Computer hacking isn’t the only way companies stand to lose sensitive data. Physical security is equally important. There’s really no need to break into a network remotely if you can through the front door and grab what you need.

Without proper physical security, a hacker or corporate spy can work his way into the heart of a building and collect passwords, private communications, and other sensitive details about a business using a handful of relatively cheap wireless tools. Employees, even those with the lowest levels of access, can be duped into surrendering privileged access—a starting point from which an experienced hacker can work his way until eventually acquiring closely guarded secrets from the highest levels of a corporation.

In the information security chain, humans will always be the weakest link. The best security system in the world can be undermined by a single employee plugging a malicious component into their office computer—or even just holding a door open for a stranger that normally requires a pass.
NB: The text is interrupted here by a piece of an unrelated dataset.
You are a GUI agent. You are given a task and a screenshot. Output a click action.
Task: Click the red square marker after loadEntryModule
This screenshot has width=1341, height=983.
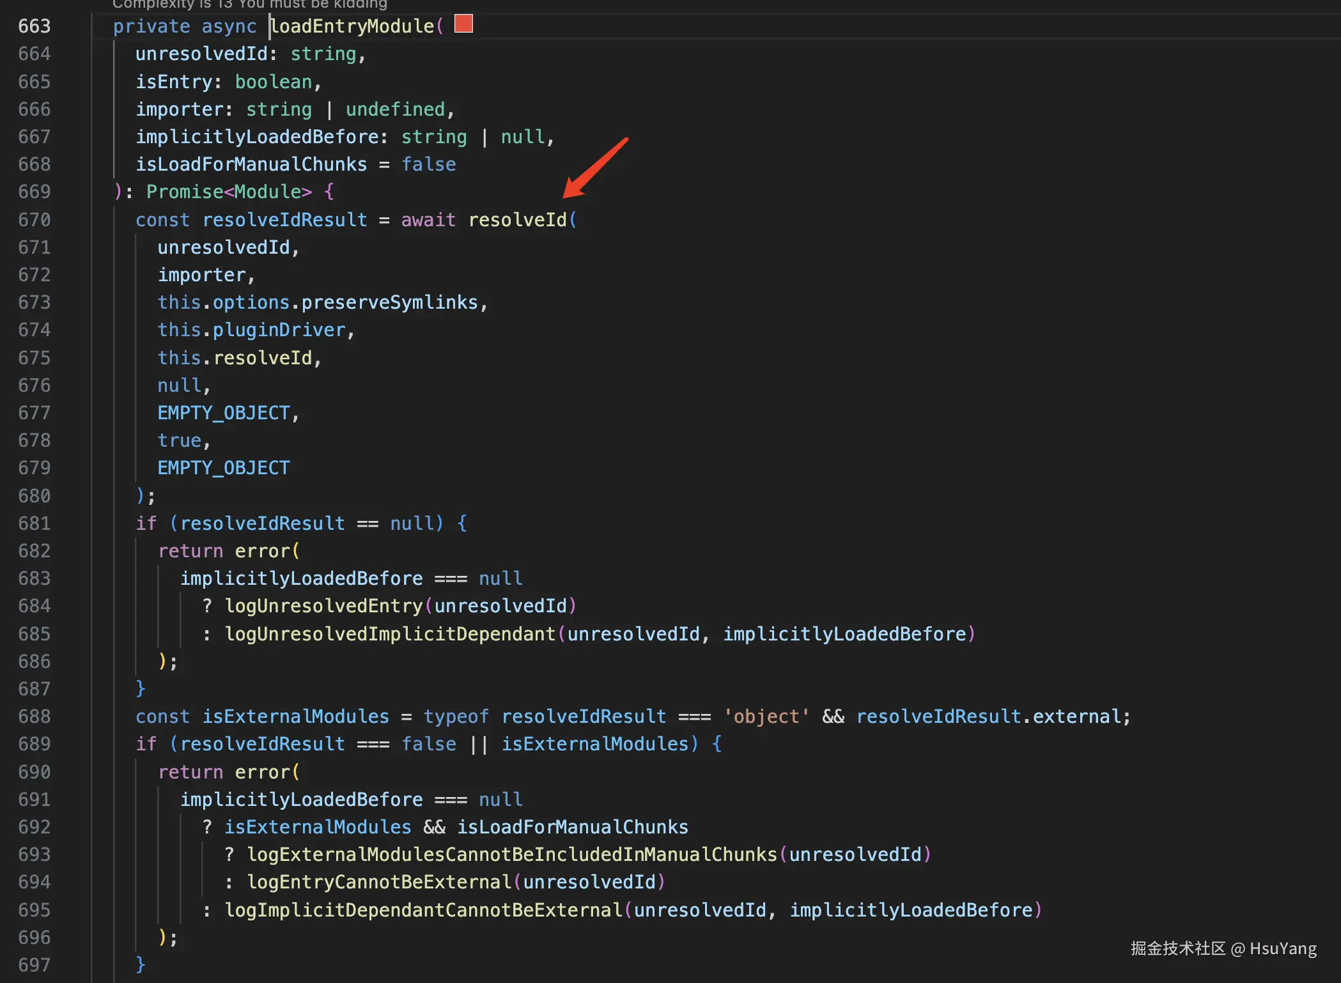point(463,24)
Earlier this year, Gizmodo spoke with several employees at Netragard, a leading penetration testing company, about security industry snake oil. We also checked out various hacking tools used by testers to clone security badges, bypass server room locks, and wiretap fiber-optic cables. The company’s founder, Adriel Desautels, also shared a few stories about physical pentesters, a special type of hacker hired by his company.

In one story, a on-site tester managed to gain access to a secured building by begging a maid to use the bathroom and slipping her $50. Big mistake. After leaving the bathroom, with no one watching, the tester was able to gain access to a server room. He then slipped out a back door and over a wall with “stolen” equipment under his arm. If the attack had been real, the company would’ve been, simply put, totally fucked.

But things don’t always go according to plan, either. In another case, a tester was able to covertly gain access to a CEO’s office—only, he didn’t know the CEO had his own private security. It was only after he had been tackled and hogtied that the security staff learned that he’d actually been hired to burglarize the office.